• **抜粋文**:
<<<<

政府は2月、「GX(グリーントランスフォーメーション)実現に向けた基本方針」を閣議決定。このなか、省エネ・省CO2を促進する設備投資支援による排出量等の削減支援を推進していくとしており、強力な国策の追い風も吹く。省エネ技術の進展は、CO2排出の削減に加え、企業や家庭にとってはエネルギーコストの低減につながるだけに、まさに官民挙げての重要課題と言えるわけだ。地球温暖化は沸騰へと激しさを増し、電気料金が高騰するなか省エネ関連株の活躍のフィールドは更に広がっている。
ただ、「省エネ」とひとことで言っても、「家電」から「エネルギーマネジメントシステム(EMS)」まで多岐にわたるだけに、さまざまな角度から注視しておくことが必要となる。こうした省エネに絡む業界も、リオープン(経済再開)の動きを受け、ここ業績が回復色を鮮明にしている銘柄は少なくはない。株式市場でも注目されて久しい「省エネ関連」だが、改めて注目した。
●三機サービス、省エネ工事案件が再始動
三機サービス <6044> [東証S]は設備メンテナンス大手だが、デリケートな管理が必要となる病院や学校などを中心に、省エネ・省コスト・CO2削減のソリューションを提案し、設計・施工まで行っている。同社は、先月14日に23年5月期の決算を発表。営業利益は5億7500万円(前の期比2.6倍)となった。続く24年5月期も、2ケタ伸長となる前期比26.7%増の7億2900万円を計画。新型コロナウイルス感染症の対応緩和などで、一時的に保留になっていた病院や老健施設への省エネ工事案件が再び動き出したという。株価は7月4日に1296円まで買われ年初来高値を更新も、その後は調整し1000円を挟みもみ合う展開だがじわり煮詰まり感も。

>>>>

• **提供データ**:
<<<<

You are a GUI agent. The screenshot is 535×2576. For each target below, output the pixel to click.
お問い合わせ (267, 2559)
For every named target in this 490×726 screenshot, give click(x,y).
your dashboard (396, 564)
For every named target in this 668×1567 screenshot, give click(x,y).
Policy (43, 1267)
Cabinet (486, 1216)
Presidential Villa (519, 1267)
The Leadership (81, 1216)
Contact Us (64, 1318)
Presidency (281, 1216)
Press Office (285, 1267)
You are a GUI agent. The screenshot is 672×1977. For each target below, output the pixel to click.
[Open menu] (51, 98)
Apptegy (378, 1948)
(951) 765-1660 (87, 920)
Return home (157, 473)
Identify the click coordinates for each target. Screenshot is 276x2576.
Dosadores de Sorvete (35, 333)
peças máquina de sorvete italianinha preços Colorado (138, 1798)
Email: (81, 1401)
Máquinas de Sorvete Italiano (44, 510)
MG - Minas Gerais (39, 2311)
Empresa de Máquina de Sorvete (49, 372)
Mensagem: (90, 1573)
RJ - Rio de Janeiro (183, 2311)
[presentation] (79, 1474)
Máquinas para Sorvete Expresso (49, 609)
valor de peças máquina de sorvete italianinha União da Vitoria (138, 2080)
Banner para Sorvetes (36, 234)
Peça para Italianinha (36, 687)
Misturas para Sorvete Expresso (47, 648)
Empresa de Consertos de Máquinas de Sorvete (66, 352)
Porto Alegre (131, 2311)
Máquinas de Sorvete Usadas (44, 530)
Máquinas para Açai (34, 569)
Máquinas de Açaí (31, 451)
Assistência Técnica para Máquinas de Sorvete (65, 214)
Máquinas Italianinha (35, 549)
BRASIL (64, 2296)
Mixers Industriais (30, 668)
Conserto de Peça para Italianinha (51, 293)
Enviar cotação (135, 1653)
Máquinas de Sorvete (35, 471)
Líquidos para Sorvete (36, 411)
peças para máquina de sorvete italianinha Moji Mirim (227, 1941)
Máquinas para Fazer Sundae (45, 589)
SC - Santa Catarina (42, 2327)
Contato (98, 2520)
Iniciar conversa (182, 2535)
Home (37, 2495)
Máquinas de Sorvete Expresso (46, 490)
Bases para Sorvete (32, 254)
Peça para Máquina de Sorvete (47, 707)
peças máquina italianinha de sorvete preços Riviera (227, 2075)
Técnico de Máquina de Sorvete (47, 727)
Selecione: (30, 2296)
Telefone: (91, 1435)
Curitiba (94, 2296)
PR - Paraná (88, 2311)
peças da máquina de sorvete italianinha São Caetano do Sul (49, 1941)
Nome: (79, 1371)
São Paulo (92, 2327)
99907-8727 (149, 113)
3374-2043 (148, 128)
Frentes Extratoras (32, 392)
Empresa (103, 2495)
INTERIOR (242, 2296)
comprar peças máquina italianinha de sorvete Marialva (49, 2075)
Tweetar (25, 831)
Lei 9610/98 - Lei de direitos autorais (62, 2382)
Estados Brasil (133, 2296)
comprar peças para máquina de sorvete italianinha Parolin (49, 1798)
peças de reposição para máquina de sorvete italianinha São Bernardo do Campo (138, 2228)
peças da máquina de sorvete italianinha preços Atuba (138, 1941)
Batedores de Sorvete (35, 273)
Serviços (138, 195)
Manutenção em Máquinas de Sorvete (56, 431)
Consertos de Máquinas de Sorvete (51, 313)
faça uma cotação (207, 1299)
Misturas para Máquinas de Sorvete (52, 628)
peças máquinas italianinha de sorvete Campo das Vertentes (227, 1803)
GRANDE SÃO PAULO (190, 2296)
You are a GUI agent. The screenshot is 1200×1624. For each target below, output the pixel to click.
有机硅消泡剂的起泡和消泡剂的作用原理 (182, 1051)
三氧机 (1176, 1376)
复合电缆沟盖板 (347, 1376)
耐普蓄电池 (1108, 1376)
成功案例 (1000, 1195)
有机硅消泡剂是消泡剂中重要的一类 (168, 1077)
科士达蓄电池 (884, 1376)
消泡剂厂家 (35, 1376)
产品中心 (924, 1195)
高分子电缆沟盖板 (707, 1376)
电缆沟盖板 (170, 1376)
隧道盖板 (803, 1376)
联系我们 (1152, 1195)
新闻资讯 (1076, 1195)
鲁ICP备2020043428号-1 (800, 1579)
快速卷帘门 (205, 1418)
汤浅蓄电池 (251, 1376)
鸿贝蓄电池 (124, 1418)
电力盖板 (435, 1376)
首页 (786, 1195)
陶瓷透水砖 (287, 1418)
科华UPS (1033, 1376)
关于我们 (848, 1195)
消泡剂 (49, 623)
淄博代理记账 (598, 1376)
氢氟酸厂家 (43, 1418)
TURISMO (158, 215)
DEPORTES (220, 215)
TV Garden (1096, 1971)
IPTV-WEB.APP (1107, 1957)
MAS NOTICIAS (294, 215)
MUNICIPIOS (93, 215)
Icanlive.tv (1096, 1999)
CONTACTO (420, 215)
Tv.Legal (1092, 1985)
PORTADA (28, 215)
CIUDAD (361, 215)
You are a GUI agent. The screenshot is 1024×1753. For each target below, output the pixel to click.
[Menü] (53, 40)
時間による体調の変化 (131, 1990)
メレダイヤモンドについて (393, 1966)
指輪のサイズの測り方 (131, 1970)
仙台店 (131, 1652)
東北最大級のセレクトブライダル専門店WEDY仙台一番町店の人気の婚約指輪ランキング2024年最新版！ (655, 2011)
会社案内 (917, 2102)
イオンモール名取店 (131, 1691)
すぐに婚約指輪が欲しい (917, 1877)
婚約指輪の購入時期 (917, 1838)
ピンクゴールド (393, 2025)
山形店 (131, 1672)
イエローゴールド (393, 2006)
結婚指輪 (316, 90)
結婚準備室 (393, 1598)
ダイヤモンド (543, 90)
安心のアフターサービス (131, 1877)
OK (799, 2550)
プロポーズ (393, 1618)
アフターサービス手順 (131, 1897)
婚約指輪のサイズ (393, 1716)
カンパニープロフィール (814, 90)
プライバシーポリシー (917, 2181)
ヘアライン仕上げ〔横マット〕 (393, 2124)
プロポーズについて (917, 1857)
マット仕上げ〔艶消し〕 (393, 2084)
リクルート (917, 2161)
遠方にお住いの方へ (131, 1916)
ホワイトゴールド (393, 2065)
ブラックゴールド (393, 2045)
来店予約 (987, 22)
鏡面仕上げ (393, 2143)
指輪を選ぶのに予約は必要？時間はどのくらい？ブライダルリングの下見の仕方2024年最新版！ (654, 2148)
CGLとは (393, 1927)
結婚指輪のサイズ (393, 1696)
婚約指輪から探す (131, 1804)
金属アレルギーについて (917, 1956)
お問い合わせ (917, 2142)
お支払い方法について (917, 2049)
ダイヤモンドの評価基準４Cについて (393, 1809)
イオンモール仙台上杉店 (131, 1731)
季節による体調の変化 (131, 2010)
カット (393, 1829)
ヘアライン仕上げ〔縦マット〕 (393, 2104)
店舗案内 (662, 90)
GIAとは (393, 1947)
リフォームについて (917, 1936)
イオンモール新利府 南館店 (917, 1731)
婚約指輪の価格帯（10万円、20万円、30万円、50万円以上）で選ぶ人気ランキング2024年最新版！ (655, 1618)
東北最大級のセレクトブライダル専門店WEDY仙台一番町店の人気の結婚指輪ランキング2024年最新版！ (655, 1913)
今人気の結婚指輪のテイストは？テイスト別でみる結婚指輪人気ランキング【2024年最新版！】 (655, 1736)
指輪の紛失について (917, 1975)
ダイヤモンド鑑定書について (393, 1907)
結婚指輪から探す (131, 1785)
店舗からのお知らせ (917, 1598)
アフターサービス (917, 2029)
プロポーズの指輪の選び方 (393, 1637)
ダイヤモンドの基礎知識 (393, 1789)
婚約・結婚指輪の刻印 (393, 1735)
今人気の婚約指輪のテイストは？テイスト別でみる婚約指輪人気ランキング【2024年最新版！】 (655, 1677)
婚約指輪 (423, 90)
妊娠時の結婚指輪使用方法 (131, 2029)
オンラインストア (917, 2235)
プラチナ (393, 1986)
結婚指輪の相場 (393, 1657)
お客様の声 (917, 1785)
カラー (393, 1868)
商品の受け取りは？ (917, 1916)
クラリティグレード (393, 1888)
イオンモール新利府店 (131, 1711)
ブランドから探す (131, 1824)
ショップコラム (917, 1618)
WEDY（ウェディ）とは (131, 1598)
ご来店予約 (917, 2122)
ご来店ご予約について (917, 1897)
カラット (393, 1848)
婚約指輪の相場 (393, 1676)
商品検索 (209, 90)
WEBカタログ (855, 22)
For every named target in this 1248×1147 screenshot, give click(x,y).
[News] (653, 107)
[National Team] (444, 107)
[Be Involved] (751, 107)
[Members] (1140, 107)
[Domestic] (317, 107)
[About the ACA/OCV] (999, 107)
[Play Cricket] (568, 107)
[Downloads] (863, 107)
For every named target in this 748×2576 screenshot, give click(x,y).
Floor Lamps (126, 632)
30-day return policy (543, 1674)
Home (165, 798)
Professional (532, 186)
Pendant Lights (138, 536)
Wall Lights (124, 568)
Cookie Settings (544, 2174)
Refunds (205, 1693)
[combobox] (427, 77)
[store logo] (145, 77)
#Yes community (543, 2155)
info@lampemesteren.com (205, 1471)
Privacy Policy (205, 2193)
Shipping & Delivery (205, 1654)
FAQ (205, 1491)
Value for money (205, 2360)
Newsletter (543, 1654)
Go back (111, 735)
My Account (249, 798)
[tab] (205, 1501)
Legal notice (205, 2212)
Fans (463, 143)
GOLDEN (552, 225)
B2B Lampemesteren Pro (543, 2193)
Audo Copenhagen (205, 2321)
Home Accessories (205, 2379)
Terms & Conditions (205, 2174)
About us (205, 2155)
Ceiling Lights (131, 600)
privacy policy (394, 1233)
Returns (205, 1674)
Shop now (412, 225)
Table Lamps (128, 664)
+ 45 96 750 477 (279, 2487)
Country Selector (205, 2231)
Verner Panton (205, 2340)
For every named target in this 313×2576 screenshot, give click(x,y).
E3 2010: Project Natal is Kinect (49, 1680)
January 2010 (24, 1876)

>>>>

• **やること**:
A – 省エネ関連株の記事によると、三機サービスの23年5月期の営業利益はいくらですか。
B – 省エネ関連株の記事の続きを、最後の文のあとから書き進めてください。

• **回答**:
A – 5億7500万円で、前の期の2.6倍です。

B –
●ウエストHDは最適サービス提供
太陽光発電設置工事、保守などを手掛けるウエストホールディングス <1407> [東証S]は省エネの提案にも注力。商業施設や工場・病院などエネルギーを大量に消費する施設に対し、最先端のLED照明に加え空調設備など、設備更新を軸とした最適な省エネのトータルサービスを提供している。23年8月期は、営業利益段階で前期比44.7%増の112億4700万円となる見通しだが、7月14日に発表した第3四半期累計(22年9月~23年5月)の同利益は前年同期比61.8%増の43億2700万円となったものの、通期計画に対する進捗率は38%にとどまっている。こうした状況を受け株価も年初来安値圏に沈むが、省エネ分野にスポットライトが当たるなか注目は怠れない。また、今月2日にはパワーエックス(東京都港区)と蓄電所と太陽光発電所の開発・運用に向けた業務提携の締結を発表しており、今後の展開にも期待が高まる。
●“25年控え”攻勢強めるERIHD
建築確認検査業務を展開するERIホールディングス <6083> [東証S]からも目が離せない。同社は、省エネ関連の法改正前の需要拡大が追い風となり業績好調。7月11日に発表した23年5月期決算は、営業利益段階で前の期比20.9%増の23億2600万円と大幅な伸びを達成し過去最高利益を更新。続く24年5月期の同利益も前期比微増ながら最高益更新の見通しだ。省エネ基準の完全適合義務化を25年度に控え、24年度に始まる住宅・建築物の省エネ性能表示制度に先行して、省エネ認証を取得する動きが拡大することが予想される。こうしたなか、関連する業務申請の増加に備えて、態勢整備を一層加速させ攻勢を強める構えだ。株価も7月7日につけた直近安値1321円を起点に急速に切り返し、同月27日には2095円まで上昇し年初来高値を更新。きょうも高値圏で頑強展開となっている。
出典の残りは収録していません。